Dr Jane Ruth Aceng, the Health minister, told mourners at Oulanyah’s home in Muyenga, Kampala on Monday night, that Ms Lakidi was among the four people who accompanied Oulanyah to Seattle. Her role in Seattle was to take care of the former Speaker.
Oulanyah died on March 20 in Seattle where he had been flown for specialised treatment. This week, the government announced that he died as a result of multiple organ failure. Oulanyah’s father, however, believes his son was poisoned.
Ms Babalanda fulfilled her promise and—in the face of behind-the-scenes family resistance—managed to get Ms Lakidi to attend functions at Muyenga and Kololo respectively. In fact, Ms Lakidi was among the few notable people allowed to lay a wreath on the casket of the late Oulanyah.
Although the Kololo event passed without drama, behind the scenes, family members were plotting to block Ms Lakidi from the burial ceremony.
After the body landed in Omoro on Wednesday, Chief Justice Alfonse Owiny-Dollo, Deputy Speaker Thomas Tayebwa and others tried to mediate but Mr Lokori and family members refused to budge.
Ms Lakidi, according to family sources had been informed of a sinister plot to humiliate her in front of the mourners and decided to stay away from the burial ceremony.
Family speaks out
At the burial ceremony, Mr Okori didn’t mention any name but said: “There is a woman who I have heard was in Jacob’s house, she has now smuggled away everything from Oulanyah’s house including bank books, and has disappeared with them.”
In his eulogy, Oulanyah’s brother Francis Emuna also told mourners that his brother “didn’t leave any woman on earth” following the death of his first wife Dorothy Nangwale in 2009 and failed marriage to Winnie Amoo Okot in 2015.
Although Ms Lakidi was unavailable to talk about these matters, sources told Saturday Monitor that she has the support of Oulanyah’s children and other influential people in government (Speaker Anita Among, Deputy Speaker Tayebwa, Chief Justice Owiny Dollo, State Minister for Economic Monitoring Peter Ogwang, minister Beatrice Anywar and members of the Acholi Parliamentary Group.
What others say
One of the ministers who was trying to intercede on behalf of Ms Lakidi, described the decision to expel her as “shameful” and requested the family to reconsider their stand on the matter. “His wife passed away, he remarried but divorced.
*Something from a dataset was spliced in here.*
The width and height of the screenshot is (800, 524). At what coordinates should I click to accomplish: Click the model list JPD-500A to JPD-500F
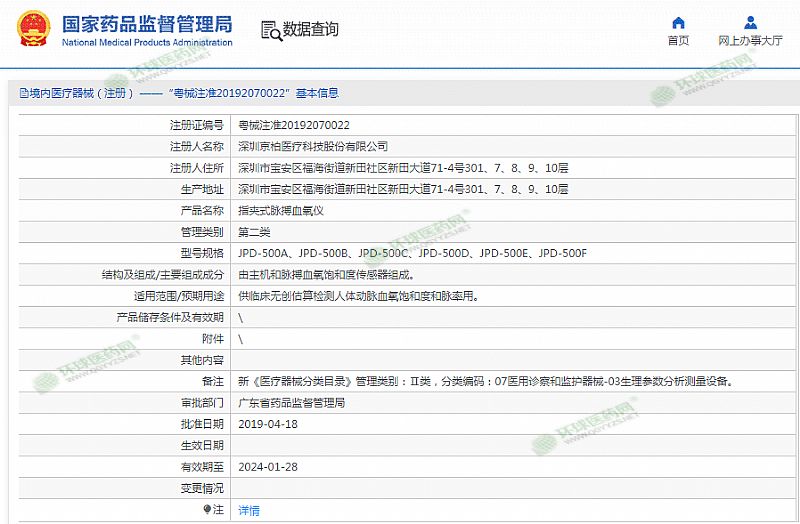tap(412, 253)
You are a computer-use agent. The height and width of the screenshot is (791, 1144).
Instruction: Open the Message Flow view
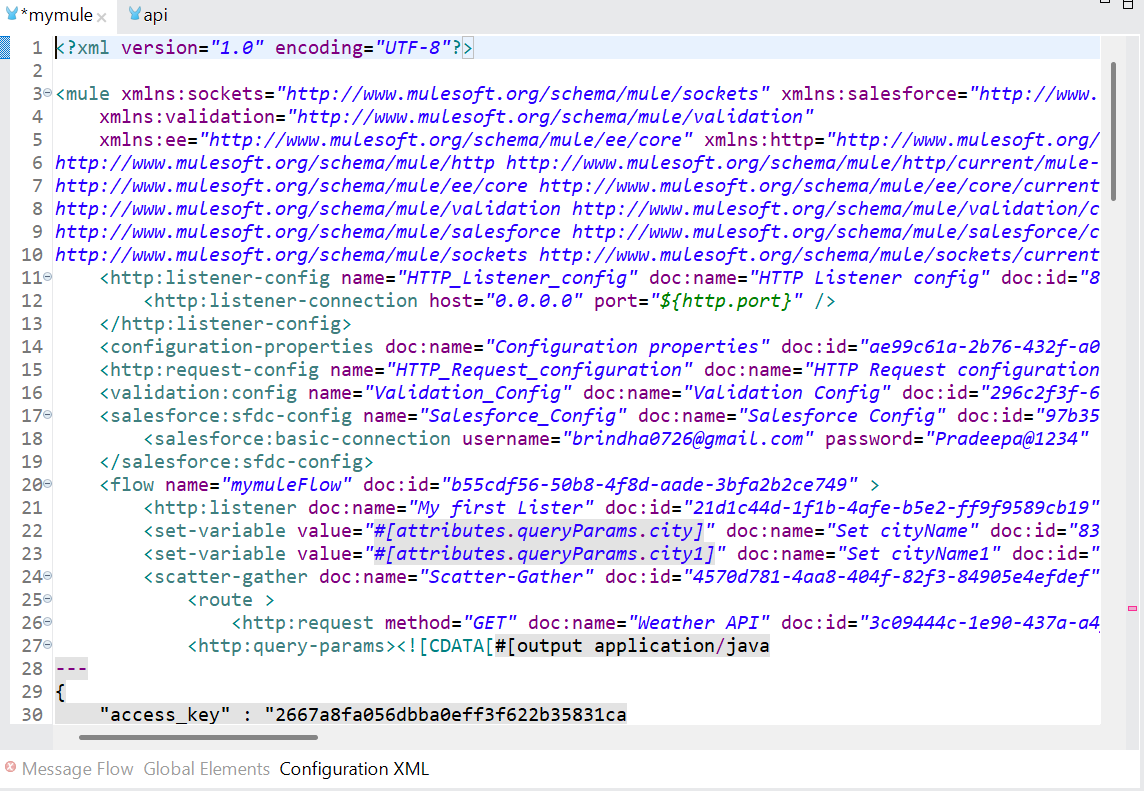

Who was keeping their son all this time, if not Patricia! Shame. Look at Jacob’s children coming to hug her while laying a wreath!” one of the ministers said.
Another official close to the family, who requested anonymity, said: “I tried to understand it this morning, it is very complicated. They claim she cut them off. They could not access their son. I told them it was H.E the President who ordered. They argue she divided the family so they convinced Mzee Okori to block her. Very unfair.”